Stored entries
:::::

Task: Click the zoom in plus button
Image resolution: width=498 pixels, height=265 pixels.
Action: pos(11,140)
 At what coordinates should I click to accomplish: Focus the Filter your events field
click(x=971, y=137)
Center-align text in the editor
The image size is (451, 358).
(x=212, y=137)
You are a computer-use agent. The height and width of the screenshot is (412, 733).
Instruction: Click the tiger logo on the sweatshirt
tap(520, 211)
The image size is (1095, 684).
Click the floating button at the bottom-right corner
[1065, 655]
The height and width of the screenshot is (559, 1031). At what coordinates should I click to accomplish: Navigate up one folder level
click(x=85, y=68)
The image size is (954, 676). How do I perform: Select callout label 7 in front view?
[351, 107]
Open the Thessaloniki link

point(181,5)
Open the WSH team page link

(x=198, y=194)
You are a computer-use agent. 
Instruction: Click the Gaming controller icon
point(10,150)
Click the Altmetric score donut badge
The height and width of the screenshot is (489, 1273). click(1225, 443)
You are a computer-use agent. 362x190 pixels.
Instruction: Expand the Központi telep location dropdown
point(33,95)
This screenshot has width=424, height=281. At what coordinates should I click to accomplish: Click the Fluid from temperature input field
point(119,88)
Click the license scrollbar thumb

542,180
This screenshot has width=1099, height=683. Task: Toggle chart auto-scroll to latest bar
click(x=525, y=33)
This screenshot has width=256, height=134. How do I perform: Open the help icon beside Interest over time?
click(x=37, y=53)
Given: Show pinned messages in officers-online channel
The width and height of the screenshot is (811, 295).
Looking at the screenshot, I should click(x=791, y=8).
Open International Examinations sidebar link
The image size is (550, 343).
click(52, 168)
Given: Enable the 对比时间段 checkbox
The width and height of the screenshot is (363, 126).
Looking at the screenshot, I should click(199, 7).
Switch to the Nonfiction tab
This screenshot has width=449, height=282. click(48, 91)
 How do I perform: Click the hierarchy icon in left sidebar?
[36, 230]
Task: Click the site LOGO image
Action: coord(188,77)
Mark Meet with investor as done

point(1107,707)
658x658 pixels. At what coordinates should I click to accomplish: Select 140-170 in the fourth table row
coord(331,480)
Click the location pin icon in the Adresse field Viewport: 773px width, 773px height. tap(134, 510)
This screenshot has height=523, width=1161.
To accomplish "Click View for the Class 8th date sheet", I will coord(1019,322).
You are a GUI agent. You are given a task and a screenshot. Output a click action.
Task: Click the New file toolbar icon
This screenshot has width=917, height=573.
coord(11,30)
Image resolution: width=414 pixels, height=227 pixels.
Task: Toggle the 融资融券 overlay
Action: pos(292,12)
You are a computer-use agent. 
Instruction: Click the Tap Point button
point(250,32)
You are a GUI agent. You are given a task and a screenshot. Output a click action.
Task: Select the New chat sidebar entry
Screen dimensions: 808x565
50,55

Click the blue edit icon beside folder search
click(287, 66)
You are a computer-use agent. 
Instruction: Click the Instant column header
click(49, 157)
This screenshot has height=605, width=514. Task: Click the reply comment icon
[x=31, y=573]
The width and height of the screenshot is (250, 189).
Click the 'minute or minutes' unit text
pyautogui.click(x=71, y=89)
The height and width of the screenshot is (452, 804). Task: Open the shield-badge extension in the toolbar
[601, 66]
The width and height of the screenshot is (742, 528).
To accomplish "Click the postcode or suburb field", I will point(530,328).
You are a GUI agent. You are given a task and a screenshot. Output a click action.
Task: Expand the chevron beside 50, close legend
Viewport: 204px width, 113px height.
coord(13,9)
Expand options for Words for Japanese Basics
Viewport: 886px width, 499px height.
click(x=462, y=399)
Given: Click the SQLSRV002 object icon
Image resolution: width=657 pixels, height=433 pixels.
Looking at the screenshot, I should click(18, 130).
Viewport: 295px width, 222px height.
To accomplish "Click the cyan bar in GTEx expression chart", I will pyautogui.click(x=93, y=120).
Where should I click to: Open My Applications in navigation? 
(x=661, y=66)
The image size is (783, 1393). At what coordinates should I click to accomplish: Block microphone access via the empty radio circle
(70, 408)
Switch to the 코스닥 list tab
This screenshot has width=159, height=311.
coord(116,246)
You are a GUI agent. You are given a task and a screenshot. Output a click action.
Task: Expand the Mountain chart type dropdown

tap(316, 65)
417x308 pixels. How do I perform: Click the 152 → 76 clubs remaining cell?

:::::

§ Task details
Rewrite all of the rows above, swapping "computer-use agent" for "desktop assistant" and leaving everything else unchanged.

§ Solution for this task
Task: Click the zoom in plus button
Image resolution: width=498 pixels, height=265 pixels.
Action: pos(11,140)
 At what coordinates should I click to accomplish: Focus the Filter your events field
click(x=971, y=137)
Center-align text in the editor
The image size is (451, 358).
(x=212, y=137)
You are a desktop assistant. The height and width of the screenshot is (412, 733).
Instruction: Click the tiger logo on the sweatshirt
tap(520, 211)
The image size is (1095, 684).
Click the floating button at the bottom-right corner
[1065, 655]
The height and width of the screenshot is (559, 1031). At what coordinates should I click to accomplish: Navigate up one folder level
click(x=85, y=68)
The image size is (954, 676). How do I perform: Select callout label 7 in front view?
[351, 107]
Open the Thessaloniki link

point(181,5)
Open the WSH team page link

(x=198, y=194)
You are a desktop assistant. 
Instruction: Click the Gaming controller icon
point(10,150)
Click the Altmetric score donut badge
The height and width of the screenshot is (489, 1273). click(1225, 443)
You are a desktop assistant. 362x190 pixels.
Instruction: Expand the Központi telep location dropdown
point(33,95)
This screenshot has width=424, height=281. At what coordinates should I click to accomplish: Click the Fluid from temperature input field
point(119,88)
Click the license scrollbar thumb

542,180
This screenshot has width=1099, height=683. Task: Toggle chart auto-scroll to latest bar
click(x=525, y=33)
This screenshot has width=256, height=134. How do I perform: Open the help icon beside Interest over time?
click(x=37, y=53)
Given: Show pinned messages in officers-online channel
The width and height of the screenshot is (811, 295).
Looking at the screenshot, I should click(x=791, y=8).
Open International Examinations sidebar link
The image size is (550, 343).
click(52, 168)
Given: Enable the 对比时间段 checkbox
The width and height of the screenshot is (363, 126).
Looking at the screenshot, I should click(199, 7).
Switch to the Nonfiction tab
This screenshot has width=449, height=282. click(48, 91)
 How do I perform: Click the hierarchy icon in left sidebar?
[36, 230]
Task: Click the site LOGO image
Action: coord(188,77)
Mark Meet with investor as done

point(1107,707)
658x658 pixels. At what coordinates should I click to accomplish: Select 140-170 in the fourth table row
coord(331,480)
Click the location pin icon in the Adresse field Viewport: 773px width, 773px height. tap(134, 510)
This screenshot has height=523, width=1161.
To accomplish "Click View for the Class 8th date sheet", I will coord(1019,322).
You are a GUI agent. You are given a task and a screenshot. Output a click action.
Task: Click the New file toolbar icon
This screenshot has width=917, height=573.
coord(11,30)
Image resolution: width=414 pixels, height=227 pixels.
Task: Toggle the 融资融券 overlay
Action: pos(292,12)
You are a desktop assistant. 
Instruction: Click the Tap Point button
point(250,32)
You are a GUI agent. You are given a task and a screenshot. Output a click action.
Task: Select the New chat sidebar entry
Screen dimensions: 808x565
50,55

Click the blue edit icon beside folder search
click(287, 66)
You are a desktop assistant. 
Instruction: Click the Instant column header
click(49, 157)
This screenshot has height=605, width=514. Task: Click the reply comment icon
[x=31, y=573]
The width and height of the screenshot is (250, 189).
Click the 'minute or minutes' unit text
pyautogui.click(x=71, y=89)
The height and width of the screenshot is (452, 804). Task: Open the shield-badge extension in the toolbar
[601, 66]
The width and height of the screenshot is (742, 528).
To accomplish "Click the postcode or suburb field", I will point(530,328).
You are a GUI agent. You are given a task and a screenshot. Output a click action.
Task: Expand the chevron beside 50, close legend
Viewport: 204px width, 113px height.
coord(13,9)
Expand options for Words for Japanese Basics
Viewport: 886px width, 499px height.
click(x=462, y=399)
Given: Click the SQLSRV002 object icon
Image resolution: width=657 pixels, height=433 pixels.
Looking at the screenshot, I should click(18, 130).
Viewport: 295px width, 222px height.
To accomplish "Click the cyan bar in GTEx expression chart", I will pyautogui.click(x=93, y=120).
Where should I click to: Open My Applications in navigation? 
(x=661, y=66)
The image size is (783, 1393). At what coordinates should I click to accomplish: Block microphone access via the empty radio circle
(70, 408)
Switch to the 코스닥 list tab
This screenshot has width=159, height=311.
coord(116,246)
You are a GUI agent. You are given a task and a screenshot. Output a click action.
Task: Expand the Mountain chart type dropdown

tap(316, 65)
417x308 pixels. How do I perform: Click the 152 → 76 clubs remaining cell?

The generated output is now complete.